Persley attended public schools in Macon and then headed to Lincoln University, a historically black university near Oxford, Penn. He graduated from Carnegie Institute of Technology with an architecture degree in 1914.

Robert Robinson Taylor

Robert Robinson Taylor

Tuskegee Institute in Macon County, Alabama — now Tuskegee University — offered him a teaching job. (“He still had to come back south to practice,” Jackson said.)  He taught mechanical drawing until 1917, when he volunteered to fight in World War I. (A man named Robert Robinson Taylor was director of the college’s Mechanical Industries Department at the time. Remember that name.)

When Persley returned from the war, he was promoted to head of the Architectural Drawing Division.

He hadn’t been at Tuskegee long when he designed a new building for the First African Methodist Episcopal Church in Athens, one of just a few projects he ever had in Georgia. (The church began as Pierce’s Chapel in 1866, during Reconstruction, and is thought to be the first congregation in Athens that black families forged after the Civil War.) A marker erected there in 2006 tells the story.

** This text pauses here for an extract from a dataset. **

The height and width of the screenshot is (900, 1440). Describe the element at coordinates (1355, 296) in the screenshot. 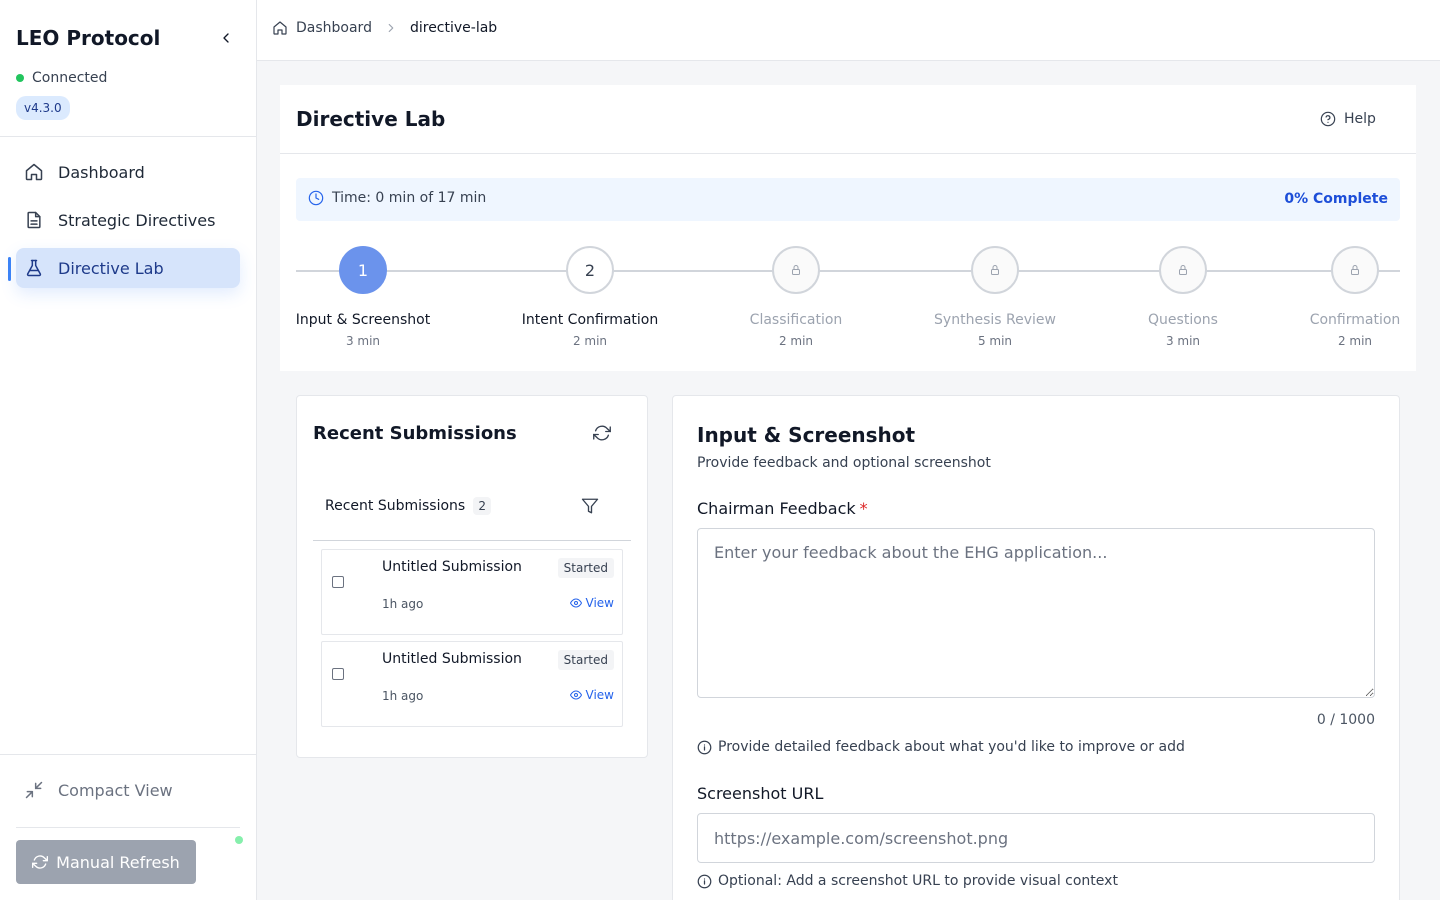

I see `step-confirmation: Confirmation 2 min` at that location.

Marker outside the First A.M.E. Church in Athens

Marker outside the First A.M.E. Church in Athens

He designed the Chambliss Hotel in 1922 and helped with the seven-story Colored Masonic Temple in Birmingham, a Renaissance Revival building that was dedicated in 1924. There are also references to Atlanta jobs and design work on a two-story brick-and-stone funeral  home in Macon.

But he really made his mark at Tuskegee, designing many of the campus’s iconic buildings, several of them while working in partnership with his colleague, Robert Taylor, during the last decade of Persley’s life. Taylor & Persley Architects may have been the country’s first-ever formal partnership of two black architects.

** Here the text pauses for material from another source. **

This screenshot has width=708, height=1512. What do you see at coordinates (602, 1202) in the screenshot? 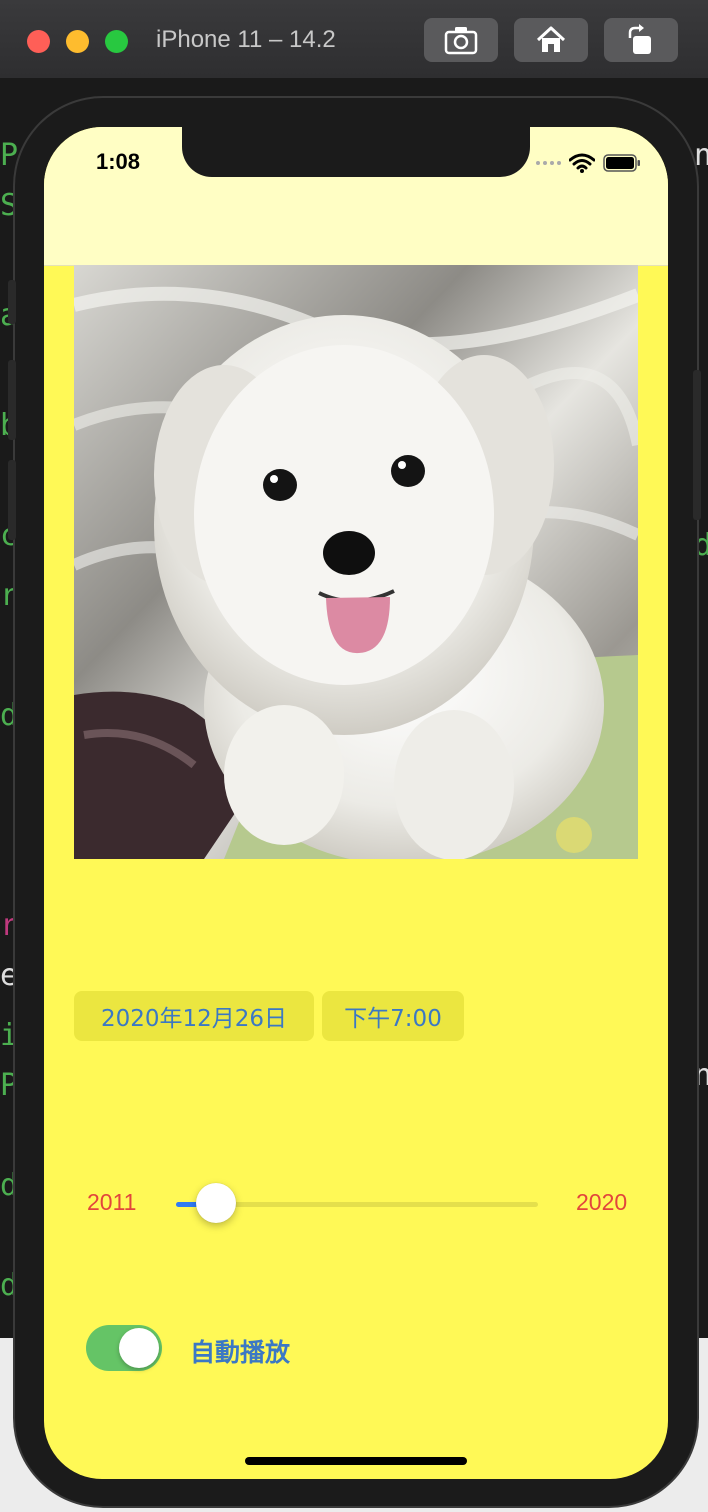
I see `slider-max-label: 2020` at bounding box center [602, 1202].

In 1921, the two men completed their first building for the campus, James Hall, a dorm for nursing students. Among the others were Sage Hall, a dorm for young men where the Tuskegee Airmen would later live; Logan Hall, which merged athletic and entertainment facilities; the Armstrong Science Building; and the Hollis Burke Frissell Library.

An early rendering of Logan Hall

An early rendering of Logan Hall

In a short YouTube video “The Persley House: An Architectural Gem in Tuskegee,” Persley’s granddaughter, Linda Kenney Miller, tells viewers about the house that Persley designed for his second wife, Phala Harper. He completed his final design for the home, located near the university, just months before he died, and he didn’t get to see the finished product. 

Louis Persley’s granddaughter, Linda Miller.

Louis Persley’s granddaughter, Linda Miller.

“Mr. Persley is another of these unsung heroes,” Miller says in the 3-minute video. “History has remembered Robert Taylor and not Louis Persley. … They were great compatriots and they worked together on so many projects. It’s a mystery to me.”

Persley died July 13, 1932, while hospitalized for kidney disease, and they held his funeral at Logan Hall. But he accomplished much before his death at a young age, like so many other renowned Macon residents over the years.

 “We should remember that Macon produced two African-American architects” during those turbulent years, Jackson said, “proving that anyone can become anything.”